Simya: Taştan insan yapma sanatı

Antik çağların gizemli çalışmaları günümüzde hâlâ merak uyandırıyor.

Ayşe Acar

Baz elementleri altına dönüştürmek mümkün müdür? Çağdaş dünyanın rahatlıkla “Hayır!” yanıtını vereceği bir sorudur bu. Peki simyacılar kalay, gümüş, kurşun ve cıvadan altın yapabileceklerini mi zannediyorlardı? 

Simyacılar hakkında Artephius şöyle diyor: “Her kim simyacı filozofların yazdıklarını simgesel değil de harfi anlamda anlarsa asla kurtulamayacağı bir labirentin bucaklarında kaybolur.” 

Kendimizi böyle bir labirente sokmadan konuyu anlamaya çalışalım.

Hayat nedir? Akıl nedir? Kuvvet nedir? Bu temel sorularla ilgili olan simyacıların tarihi kökenlerini bulmak için Khem diyarına yani Mısır’a gitmemiz lazım. Alkemi ve kimya sözcüklerinin kaynağı olarak gösterilen Khem, “karanlık” anlamına gelen bir kelimedir. Buradaki karanlık Mısır topraklarının rengine gönderme yapar. Simyaya “karanlık sanat” denilmesi ise toprakların renginden çok simyanın gizli süreçlerinin sürekli karanlıkta kalmasında aranmalıdır. 

Simya biliminin kurucusu olarak literatürde birkaç isim gösterilmektedir. Bu isimler arasında üç kez bilge Hermes en öne çıkan kişidir. İslam geleneğinde İdris peygamber olarak bilinen, Anadolu’da kullanılan “eren, ermiş” sözcüklerine de kaynaklık eden bu isim sayısız bilimin kurucusu olarak kabul edilir, simya yalnızca onlardan biridir. Yazının da mucidi olan Hermes, simyaya ilişkin sırları zümrüt tabletlere yazmıştır.

Keldaniler, Fenikeliler, Babilliler gibi birçok kadim doğu halkının bu ilmi bildiği söylenir. Yunan ve Roma’da da bu sanat uygulanmıştır. Orta çağlar boyunca simya yalnızca bir felsefe ve bilim değil aynı zamanda bir dindir. 

Manly P. Hall’un şu açıklaması oldukça dikkate değer, “Kendi dönemlerinin dini kısıtlamalarına isyan edenler, felsefi öğretilerini altın yapma kılıfı altında gizlemişlerdir.”(*) Böylece bir kişisel özgürlük alanı yaratıp idam edilmek yerine aşağılanmayı göze almışlardır. Simya üç aşamalı bir sanattır ve üçgenle sembolize edilmektedir.

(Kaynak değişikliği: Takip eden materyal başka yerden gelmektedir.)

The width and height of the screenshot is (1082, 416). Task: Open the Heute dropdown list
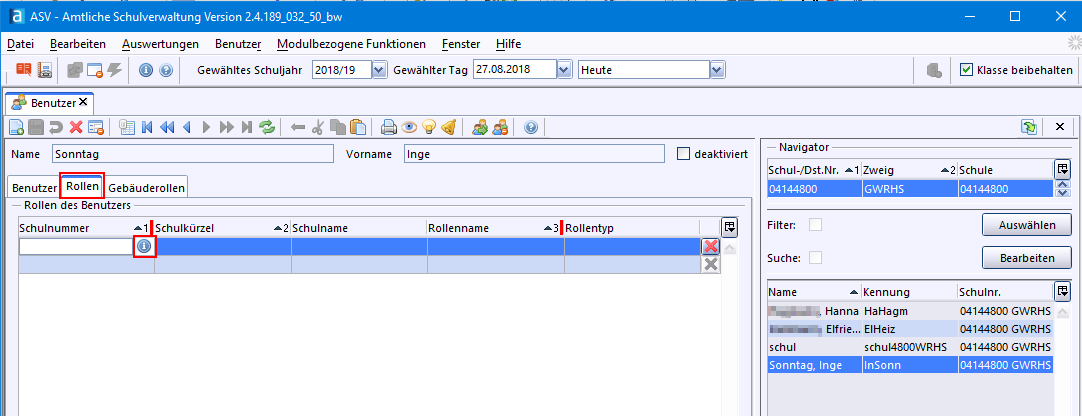716,70
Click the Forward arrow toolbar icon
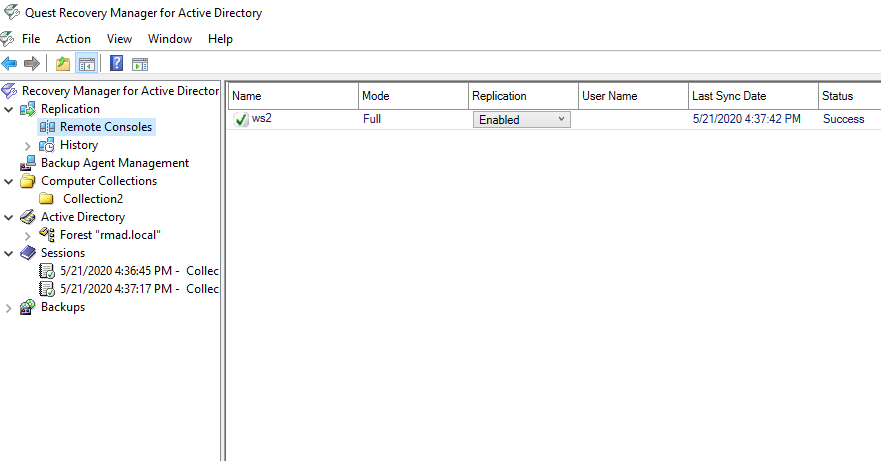The width and height of the screenshot is (881, 461). pyautogui.click(x=32, y=64)
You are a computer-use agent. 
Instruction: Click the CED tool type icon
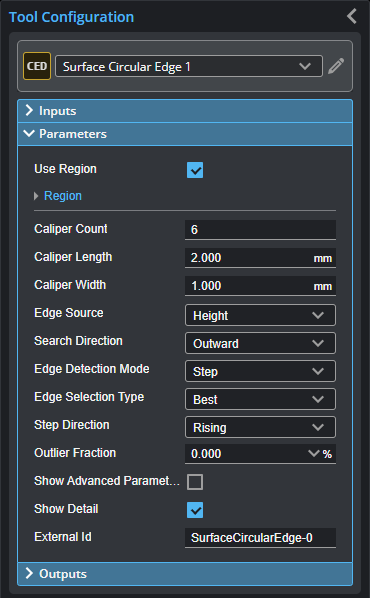tap(37, 66)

Metin Bobaroğlu, “Simgesel Düşünme” eserinde “simge” kavramına odaklanarak şöyle diyor: 

“Simyacılar, metallerle düzenli deney yapmalarına karşın bugünkü anlamda bir kimyacı veya metalürji mühendisi değildirler. Onlar bir yandan metallerle deneyler yaparak doğanın gizlerini araştırırken diğer yandan metallere simgesel değerler yükleyip onların arındırılmasına paralel olarak kendilerini de arındırmak dönüştürmek isterler.” (**)

FELSEFE TAŞI

Simyacılar denildiğinde Harry Potter sayesinde ilk aklımıza gelen şey olasılıkla “felsefe taşı” olsa gerek. Felsefe taşı Latince’de “occultum lapidem” diye adlandırılır. Bu bir dönüşüm ilkesidir. Cıvanın altına dönüşmesinden kastedilen aslında bir simyacı, bir sophos (bilge) aracılığıyla kişinin kendini insana dönüştürmesidir. Simyacı filozoflar aslında taştan insan yapabilen kişilerdir. “V.I.T.R.I.O.L.” kodu bize bunu söyler. 

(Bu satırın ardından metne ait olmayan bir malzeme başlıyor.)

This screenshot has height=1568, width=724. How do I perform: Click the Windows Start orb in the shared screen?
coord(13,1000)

Simya sanatının ana kodu olan Vitriol’un açılımı tam olarak şöyledir: “Visita interiora (interiorem) terræ (tellus) rectificando invenies occultum (operae) lapidem” yani “İçine seyahat et (içine dön), toprağının içindeki felsefe taşını bul ve rektifiye et (arıt).’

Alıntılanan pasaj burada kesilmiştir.